Прекращение подачи кислорода в оксигенатор. Это осложнение может возникнуть в результате либо отсоединения кислородной магистрали, либо вслед­ствие нарушений работы системы централизованно» подачи кислорода. В западных госпиталях и в нашем Центре централизованный кислород хранится в сжиженном состоянии. Такая система весьма надежна. В зависимости от конкретных местных условий целесо­образно иметь баллон с кислородом и редуктором* который при возникновении перебоя в подаче цен­трализованного кислорода быстро подключается к оксигенатору. Отметим, что мембранный оксигенатор в случае аварийной ситуации с кислородом возможно вентилировать одним сжатым воздухом, быстро ре­шив при этом проблему подачи кислорода. Это, разу­меется, не относится к оксигенатору пузырькового типа.

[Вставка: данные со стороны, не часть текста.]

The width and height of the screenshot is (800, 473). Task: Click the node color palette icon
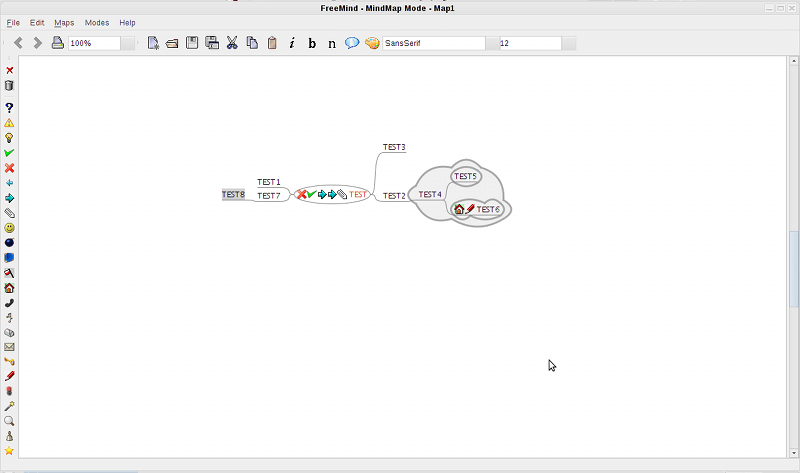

Поломка штуцеров оксигенатора обычно об­наруживается при сборке аппарата искусственного кровообращения. Так что эту неисправность можно считать аварийной лишь в малой степени. В этой си­туации приходится обычно менять оксигенатор

Мы заканчиваем этот раздел с того, о чем го­ворилось в его начале. Перечислить все, что может ломаться и отказывать, и тем более сочетания разных неисправностей, — практически невозможно. По мере усовершенствования перфузионной техники и по мере увеличения личного опыта перфузиолога вероятность возникновения аварийных ситуаций, бесспорно, уменьшается Полностью, однако, от них вряд ли удастся застраховаться.